MCCC Offers Workshops To Help Adults Transition Into College
Blue Bell/Pottstown, Pa.— Building on the success of a pilot Career Transitions Workshop in April, Montgomery County Community College (MCCC) will offer additional workshops in Blue Bell and Pottstown for adults who may be thinking about returning to college.
The next set of Career Transitions Workshops will be held on Tuesday, May 13 from 6-8 p.m. at MCCC’s West Campus, 101 College Drive, Pottstown, and on Thursday, June 5 from 10 a.m.-noon at MCCC’s Central Campus, 340 DeKalb Pike, Blue Bell.
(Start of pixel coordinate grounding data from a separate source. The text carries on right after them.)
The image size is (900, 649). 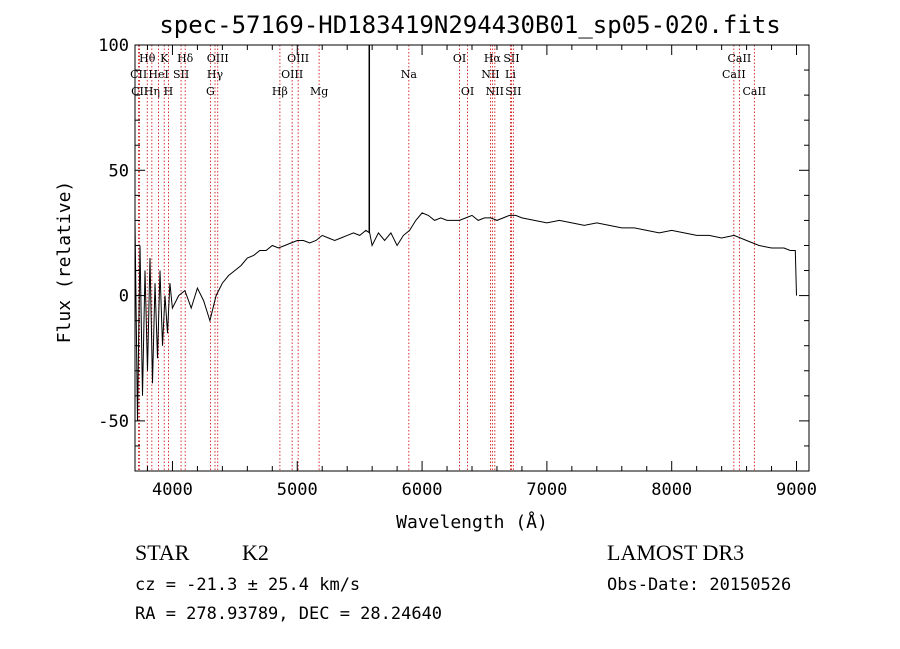 What do you see at coordinates (172, 490) in the screenshot?
I see `x-tick-label: 4000` at bounding box center [172, 490].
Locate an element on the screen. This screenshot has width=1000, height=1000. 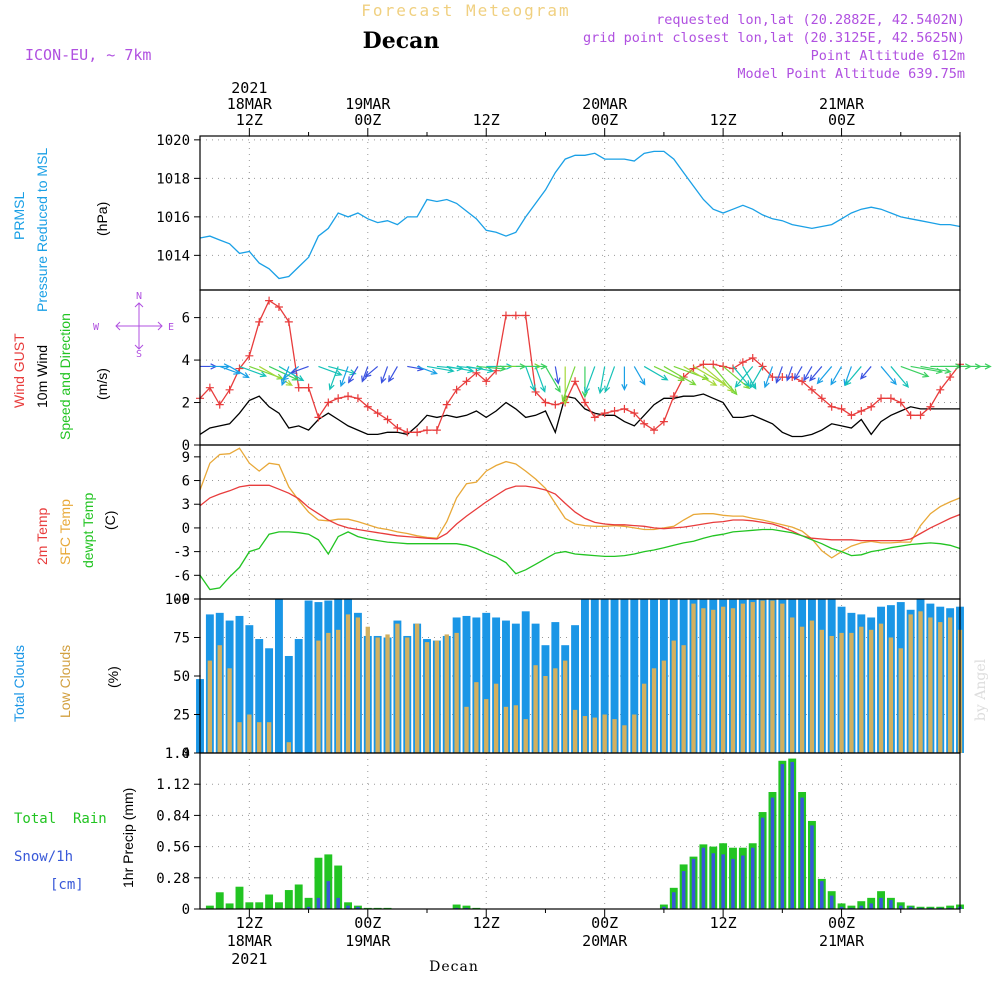
bottom-time-label: 21MAR is located at coordinates (842, 941).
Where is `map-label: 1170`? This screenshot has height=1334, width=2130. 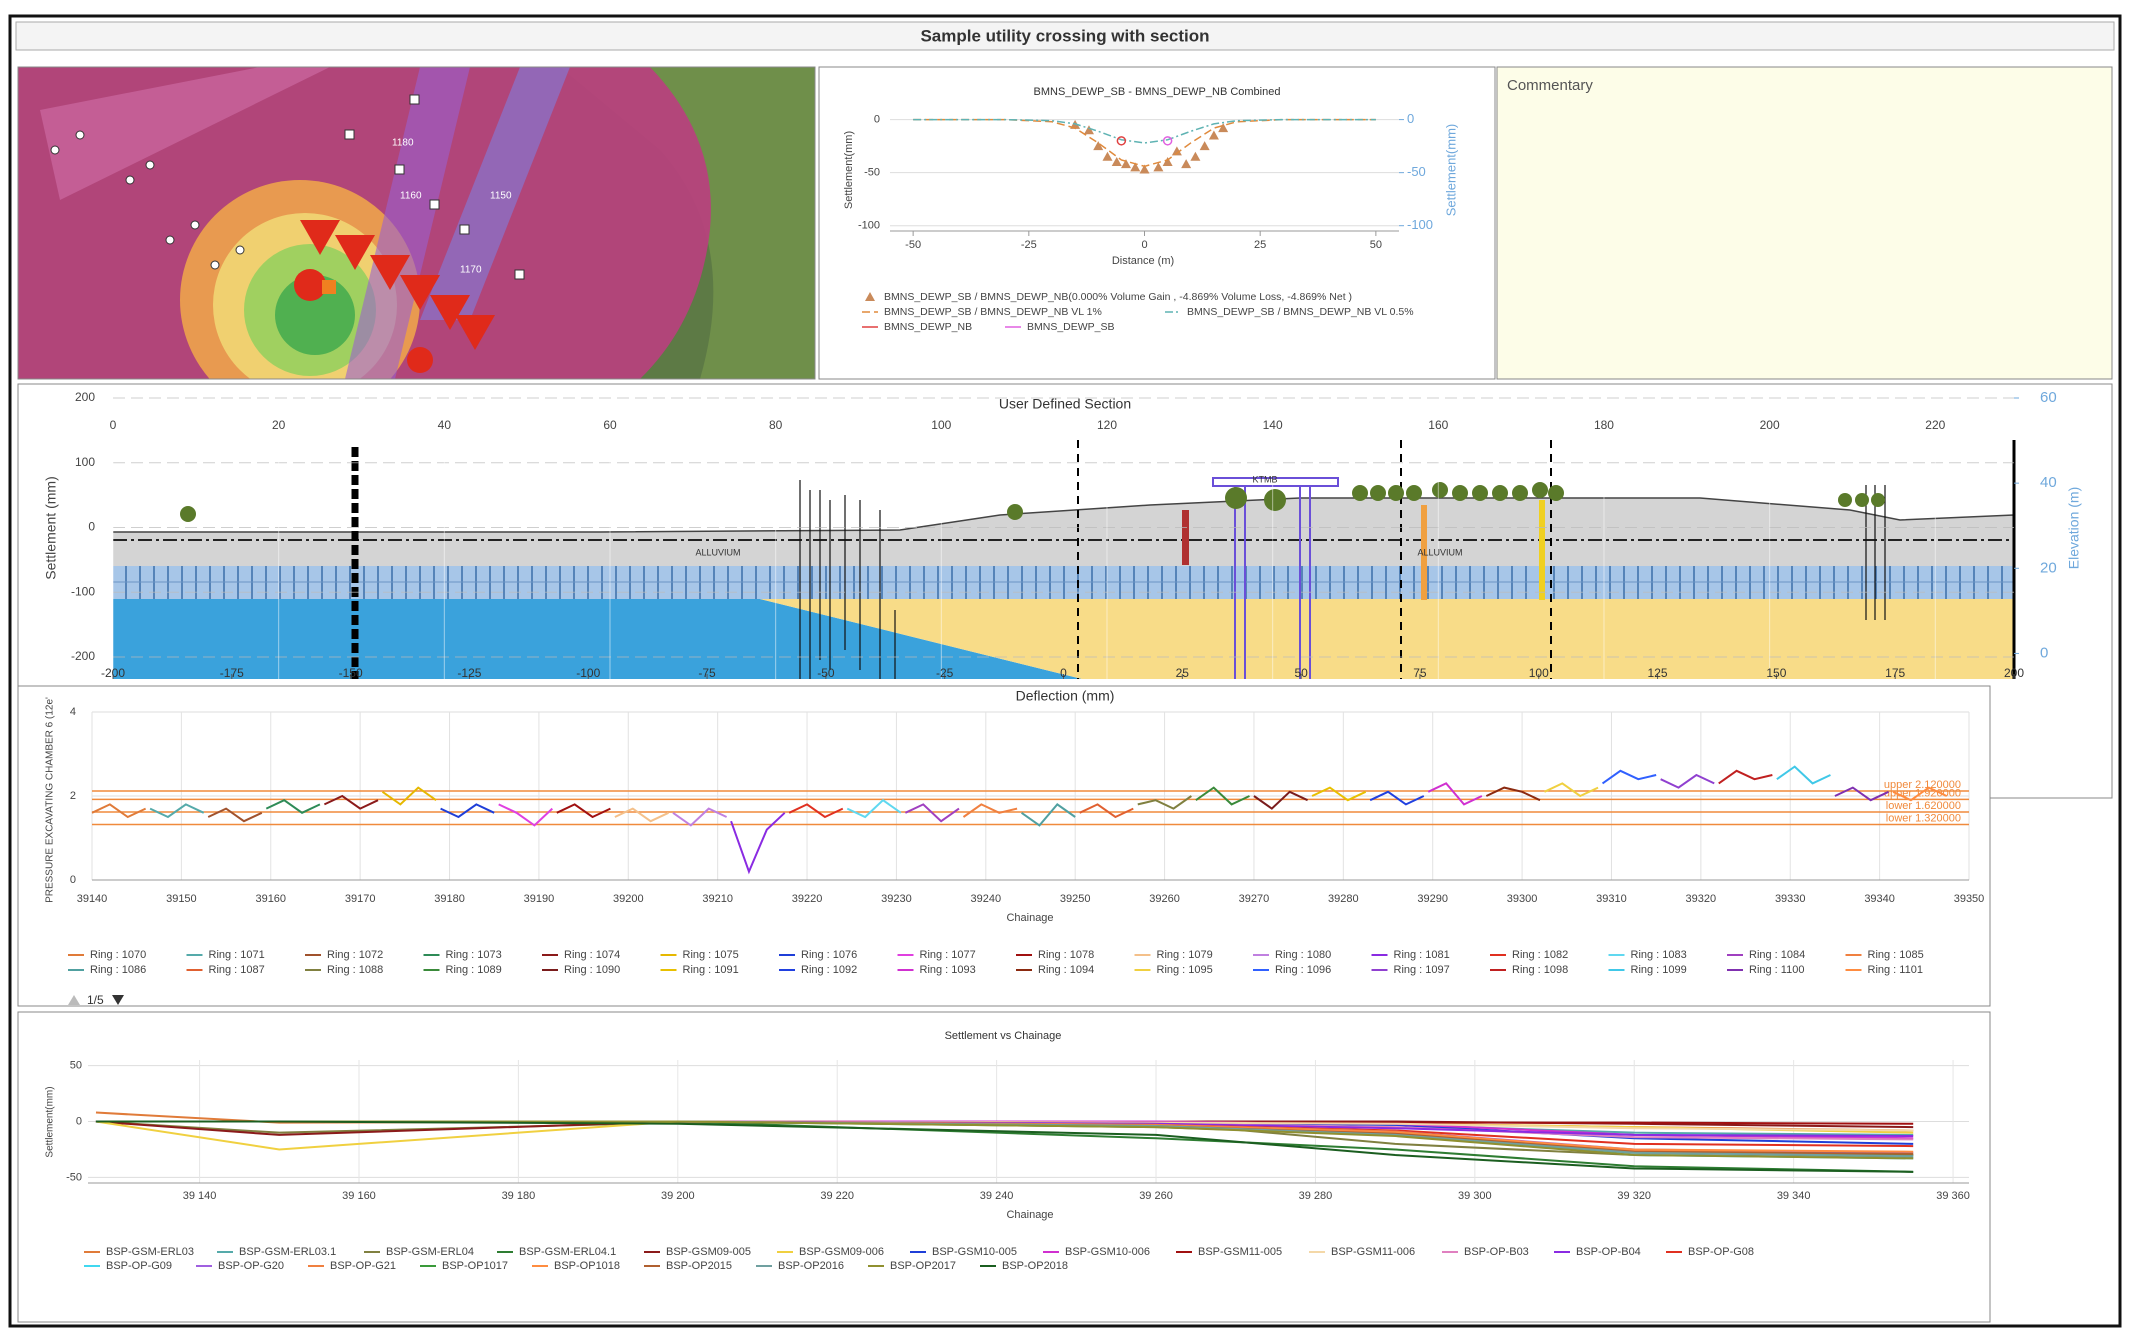
map-label: 1170 is located at coordinates (471, 270).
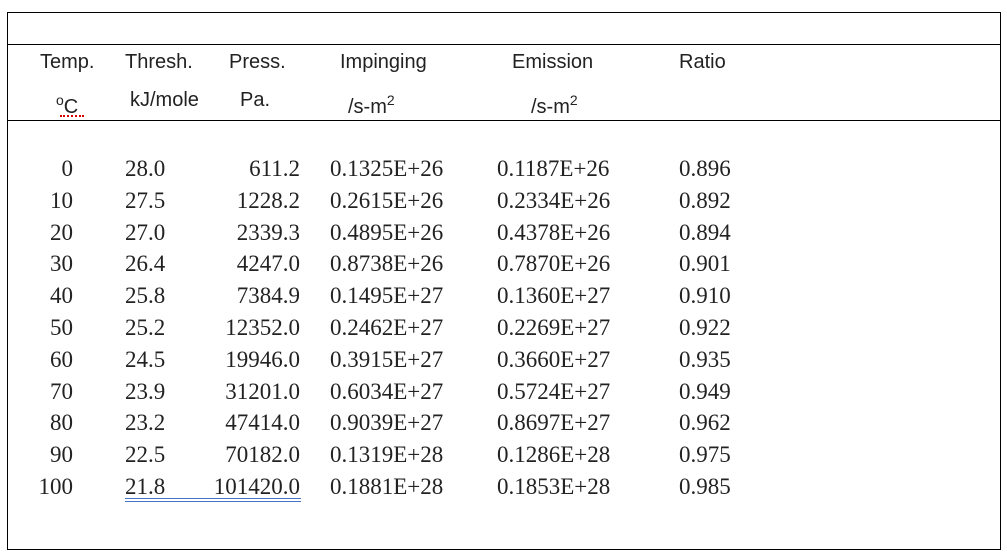  I want to click on column-header: Ratio, so click(702, 62).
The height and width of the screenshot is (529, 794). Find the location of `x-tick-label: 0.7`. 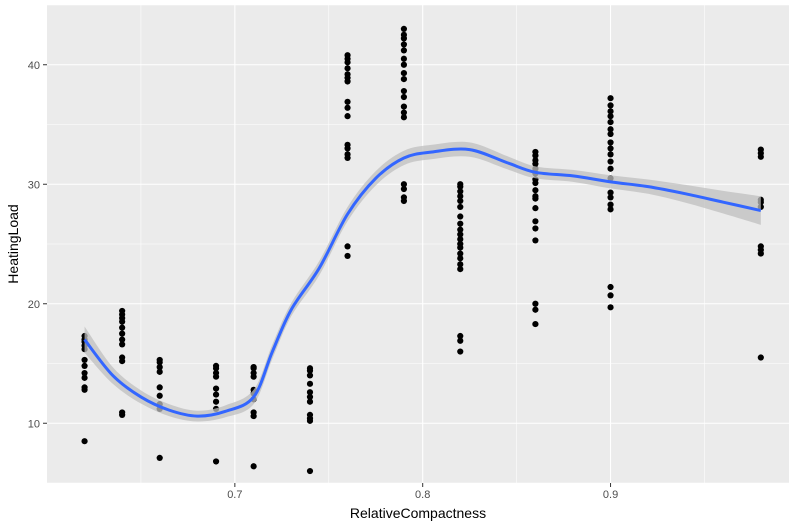

x-tick-label: 0.7 is located at coordinates (234, 495).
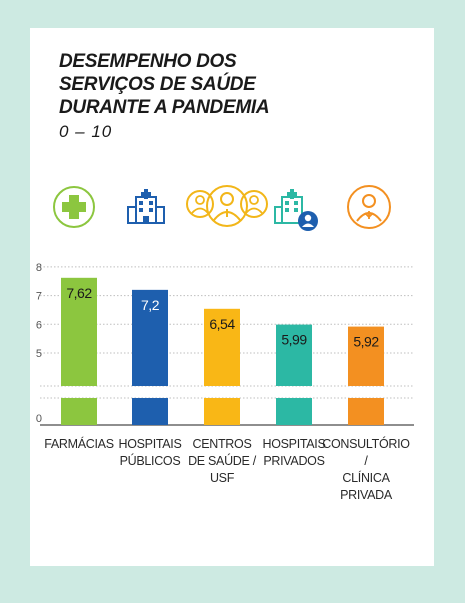 Image resolution: width=465 pixels, height=603 pixels. Describe the element at coordinates (150, 452) in the screenshot. I see `category-label: HOSPITAIS PÚBLICOS` at that location.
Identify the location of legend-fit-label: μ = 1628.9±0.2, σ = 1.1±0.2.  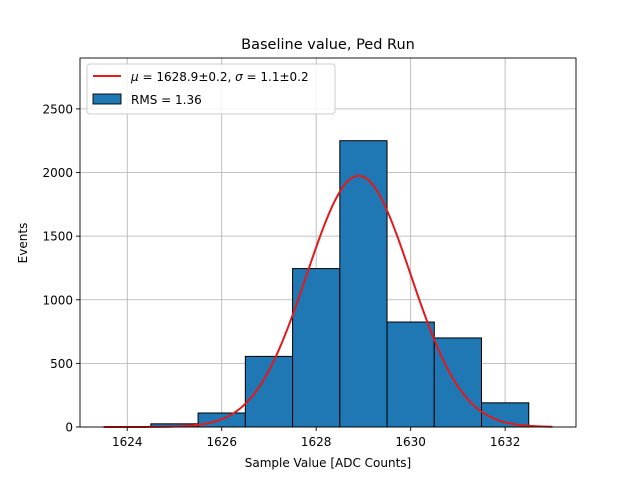
(220, 77).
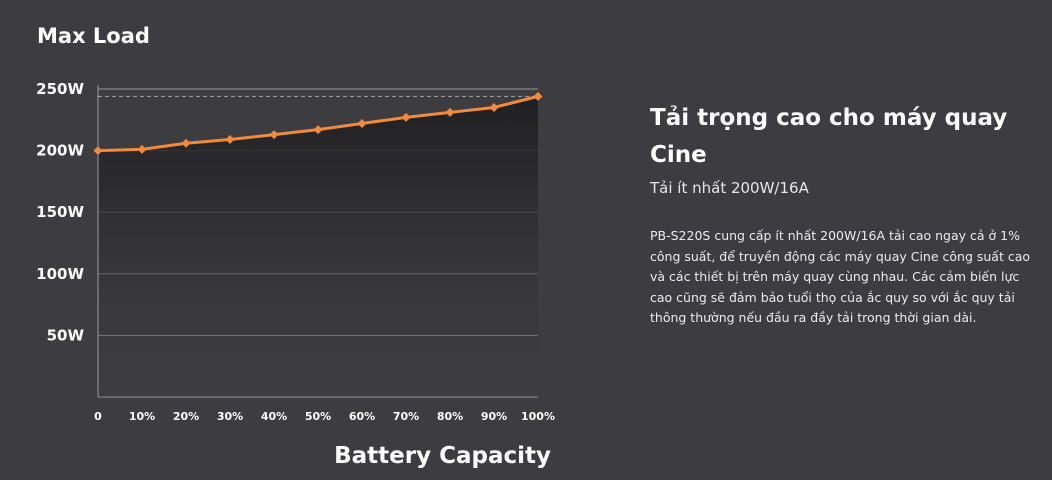 The height and width of the screenshot is (480, 1052). What do you see at coordinates (494, 416) in the screenshot?
I see `x-tick-label: 90%` at bounding box center [494, 416].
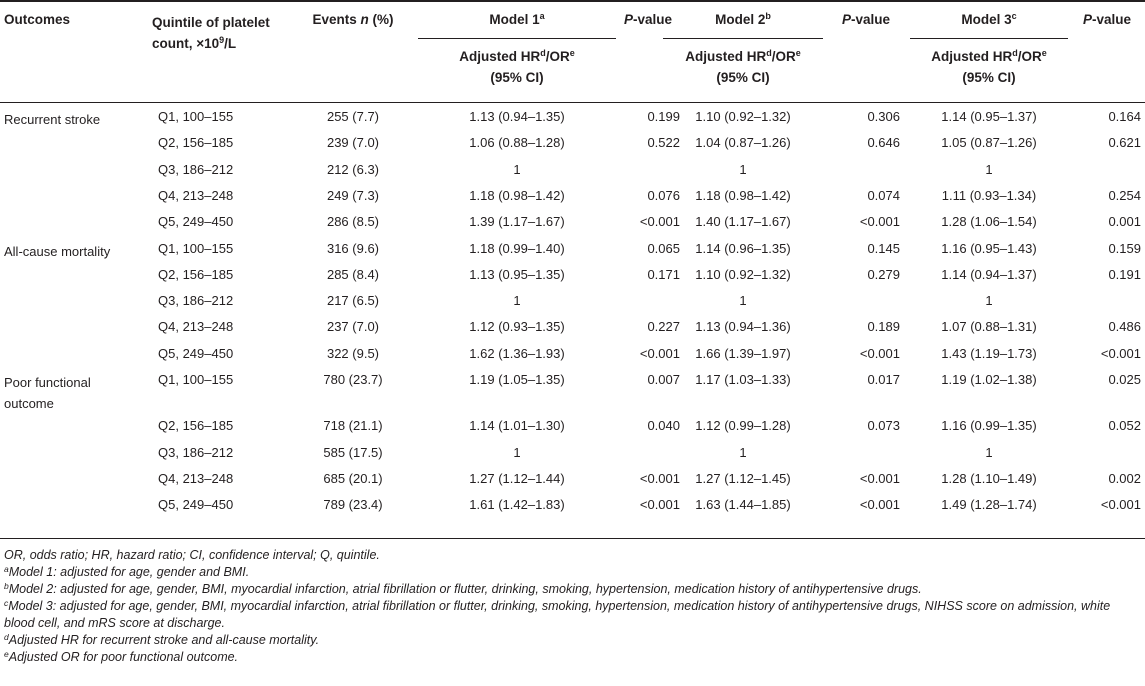  Describe the element at coordinates (743, 354) in the screenshot. I see `cell-model2: 1.66 (1.39–1.97)` at that location.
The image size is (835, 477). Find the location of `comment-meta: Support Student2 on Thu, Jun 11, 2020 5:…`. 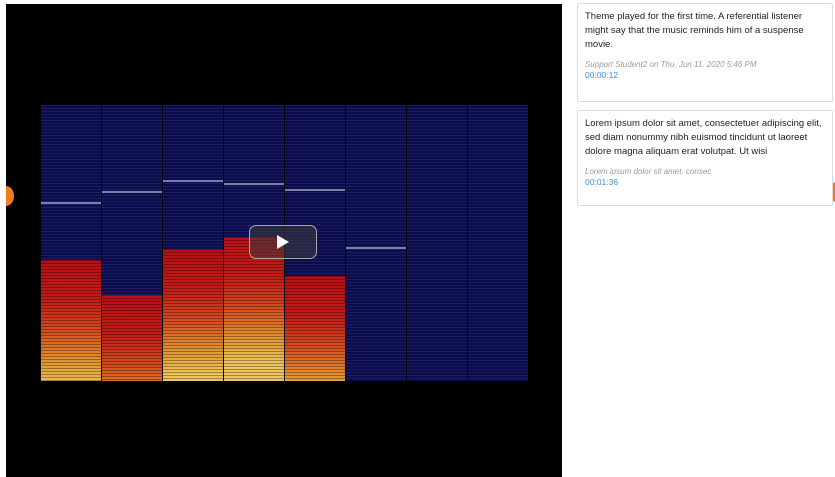

comment-meta: Support Student2 on Thu, Jun 11, 2020 5:… is located at coordinates (671, 64).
The workshops are open to all adults and are free of charge, although pre-registration is requested. For more information or to RSVP, contact Denise Collins at 215-619-7313 or email@example.com.
During the workshops, prospective students will get an overview of the resources available to help them transition into college. Topics include using MCCC’s website and online registration tools, financial aid, assessment of credits for prior learning, stackable credentials, career pathways, and job search tools.
After the initial sessions, MCCC advisors will follow up with participants one-on-one to help them identify programs and pathways that are right for them.
“Our goal is help adult learners be comfortable and successful at the College. We want this to be a place where they can get back on track with their education and transition into new careers,” said Denise Collins, who manages the U.S. Department of Labor Trade Adjustment Assistance Community College and Career Training (TAACCCT) grant at MCCC.
The grant is helping MCCC to develop a robust Prior Learning Assessment model and stackable credentials for adult students as part of the JobTrakPA framework—a joint initiative of Pennsylvania’s 14 community colleges to train and place underemployed and unemployed residents of the Commonwealth in high demand jobs.
The workshop also connects to MCCC’s participation in the American Association of Community Colleges’ (AACC) Plus 50 Encore Completion Program, which looks to train 10,000 baby boomers for high-demand jobs through 2015.